The adoptive mother of ballerina Michaela Mabinty DePrince, who died suddenly at age 29 last week, died less than 24 hours later of an unrelated illness. Elaine DePrince died on 11 September during “a routine procedure in preparation for a surgery”, according to a statement from family spokesperson Jess Volinski. She was 77.
“The last few days have been even more difficult than most people realize because the family has also been dealing with the death of Michaela’s adoptive mother Elaine DePrince,” Volinski wrote in a statement on Facebook.
Michaela’s death, on 10 September, was announced on 13 September. No cause has been revealed. A day later, the family revealed that Elaine, who adopted Michaela at the age of four from Sierra Leone, had died without knowledge of her daughter’s death.
“As unbelievable as it may seem, the two deaths were completely unrelated,” said Volinski. “The only way we can make sense of the senseless is that Elaine, who had already lost three children many years ago, was by the grace of God spared the pain of experiencing the loss of a fourth child.”
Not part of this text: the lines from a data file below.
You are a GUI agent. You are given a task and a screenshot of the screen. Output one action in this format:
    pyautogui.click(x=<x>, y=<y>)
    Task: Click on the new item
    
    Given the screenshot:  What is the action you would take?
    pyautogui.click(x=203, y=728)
Elaine and her husband Charles, who died in 2020, adopted three boys with hemophilia in the 1980s, according to the New York Times; all three contracted and died of HIV in the 1990s, as did many other people with hemophilia. Inspired by one of their adopted sons, Michael, the DePrinces flew to Sierra Leone in 1999 to adopt a girl orphaned by the civil war. Michaela DePrince, born Mabinty Bangura, lost her parents to the war and shared a bed at an orphanage with another girl, also named Mabinty.
“I got a call from the adoption agency,” Elaine told NBC News in 2017. “They said, ‘Which Mabinty are you adopting? We have two of them.’” When Elaine was told that Michaela had been turned down by several families because of the skin condition vitiligo, she decided to adopt both, renamed Michaela Mabinty DePrince and Mia Mabinty DePrince.
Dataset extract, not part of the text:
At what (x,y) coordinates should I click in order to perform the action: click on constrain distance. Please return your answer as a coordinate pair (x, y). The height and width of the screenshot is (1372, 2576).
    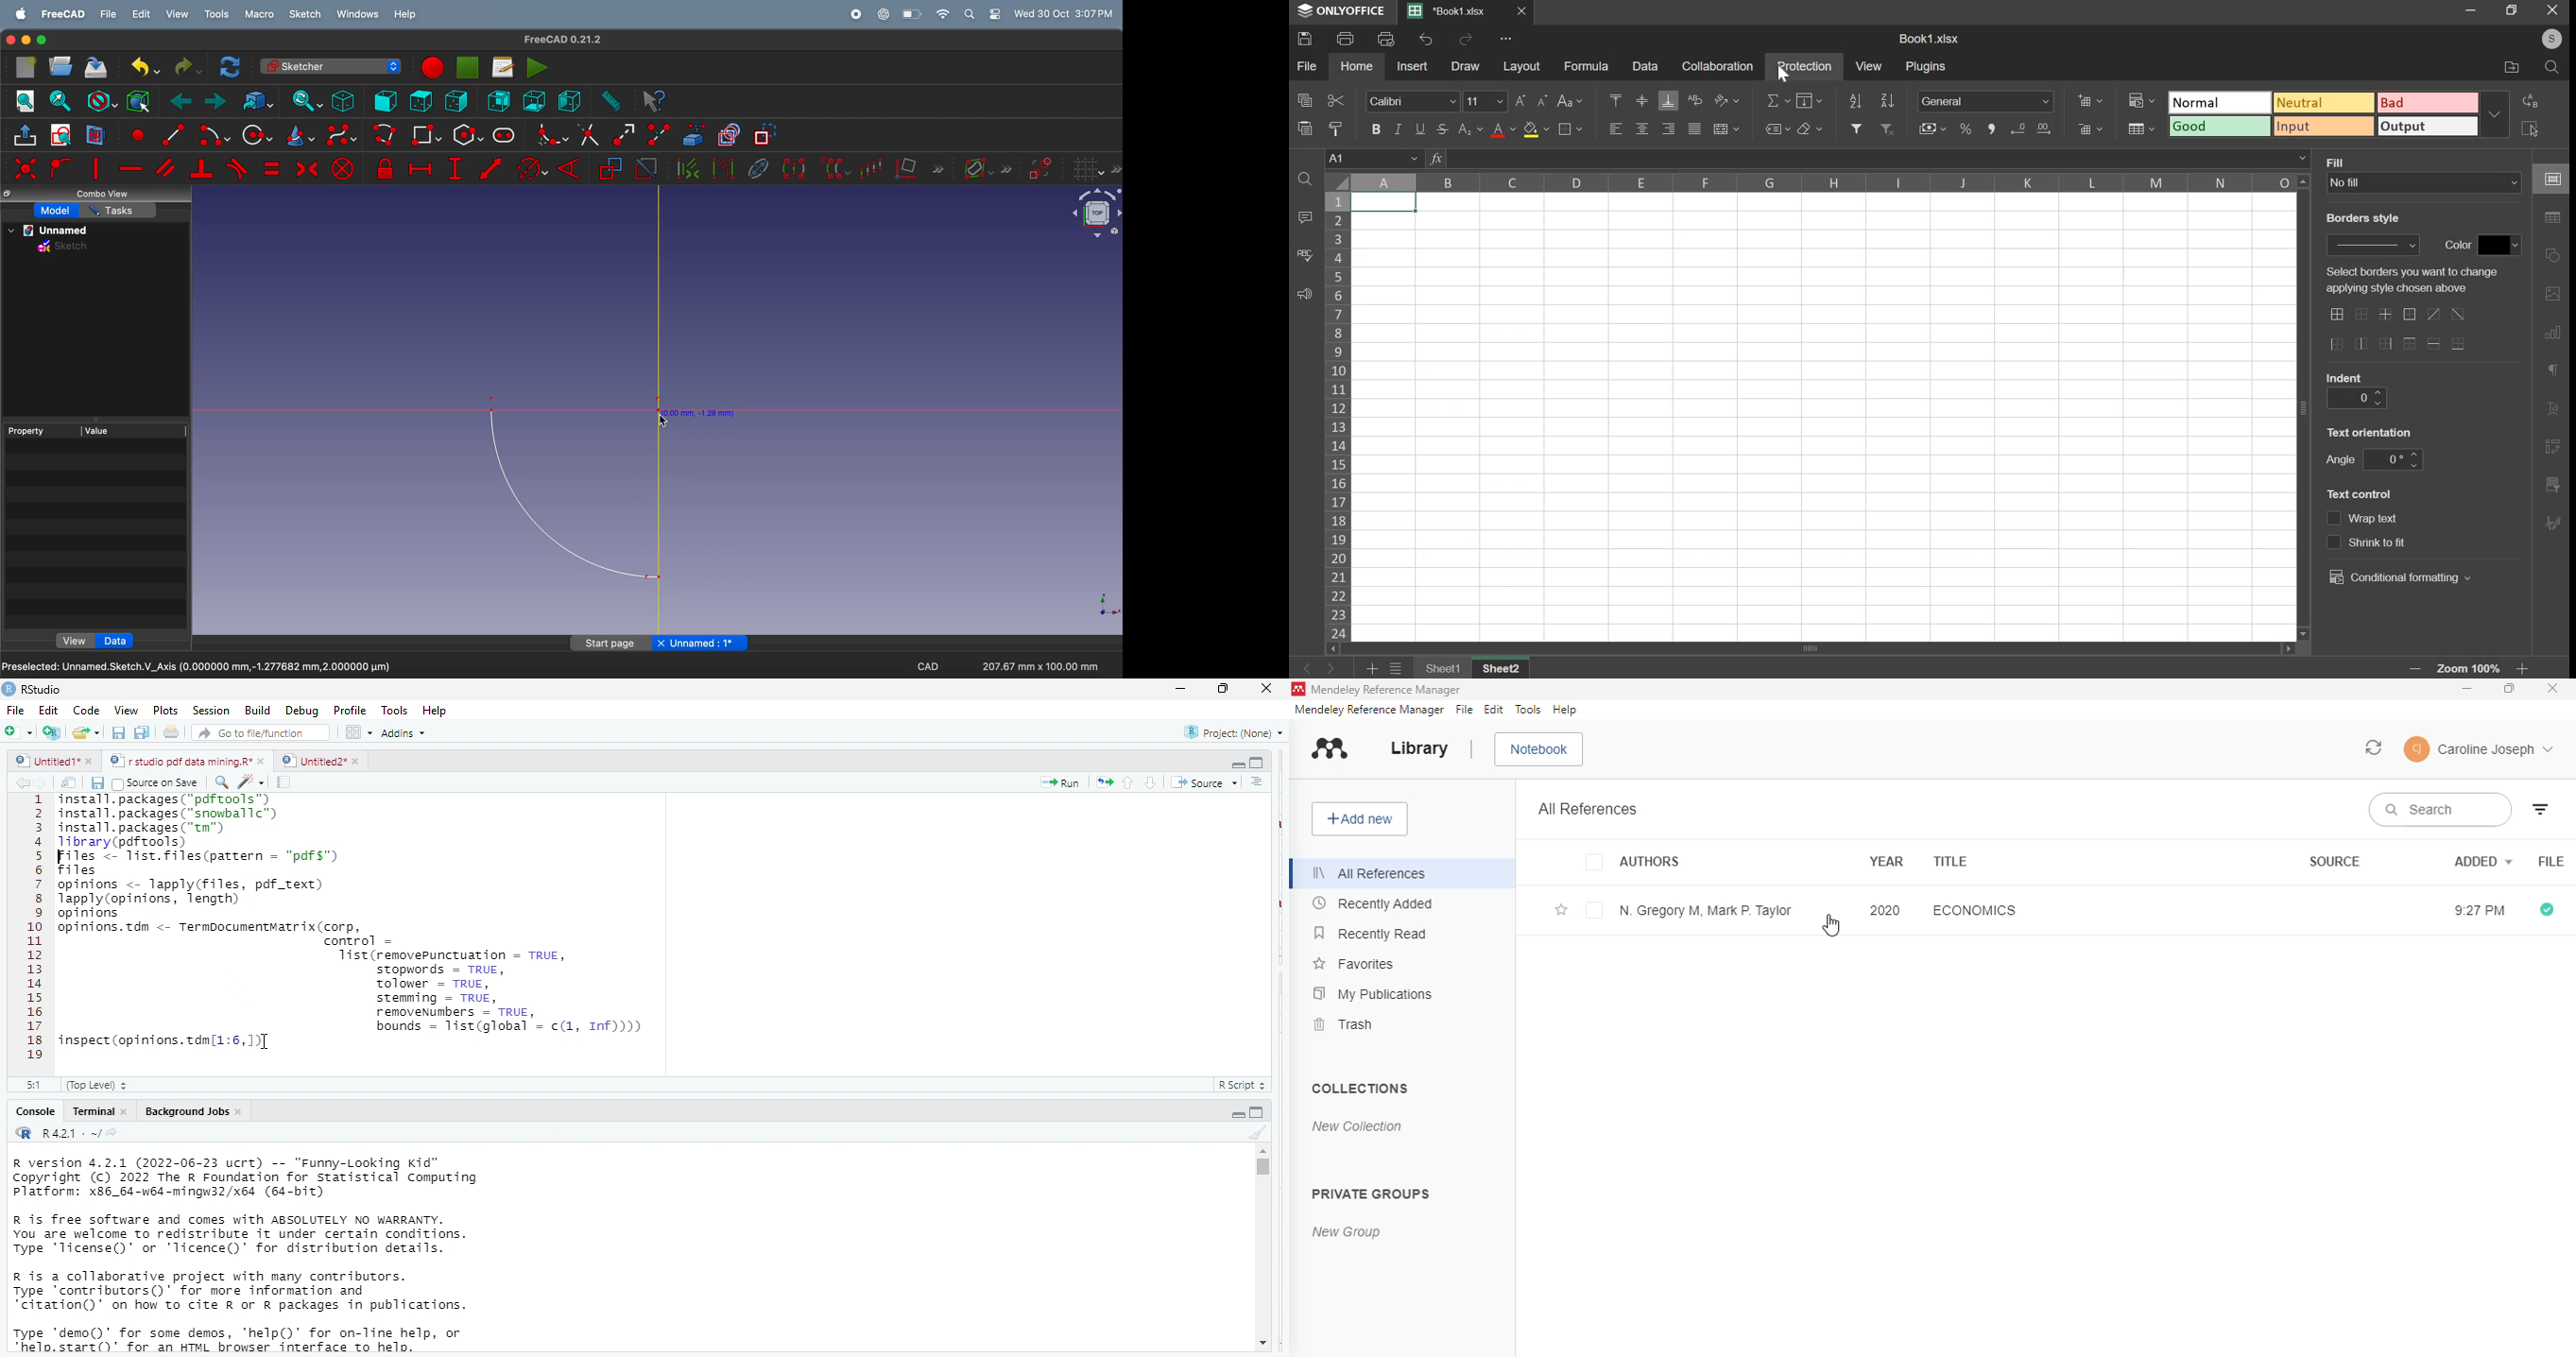
    Looking at the image, I should click on (492, 171).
Inspired by a picture of a ballerina at a very young age, Michaela went on to study ballet after moving to Cherry Hill, New Jersey, and later Vermont. She studied at the Jacqueline Kennedy Onassis School at American Ballet Theatre in New York, appeared in the award-winning documentary First Position and performed in Beyoncé’s 2016 visual album Lemonade. At 17, she joined the Dance Theatre of Harlem as the youngest member of the company, and went on to perform with the Dutch National Ballet and the Boston Ballet.
“What the family is going through right now is truly unimaginably painful,” said Volinski in the family statement. “Grieving two family members who died within a 24-hour period is tragic and devastating. We continue to ask for privacy and appreciate you directing anyone sharing incorrect information and speculation to this post.”
Elaine DePrince was a mother to 11 children and worked as a special education teacher. She is survived by her children Mia, Amie, Jaye, Mariel, Bee, Erik and Adam.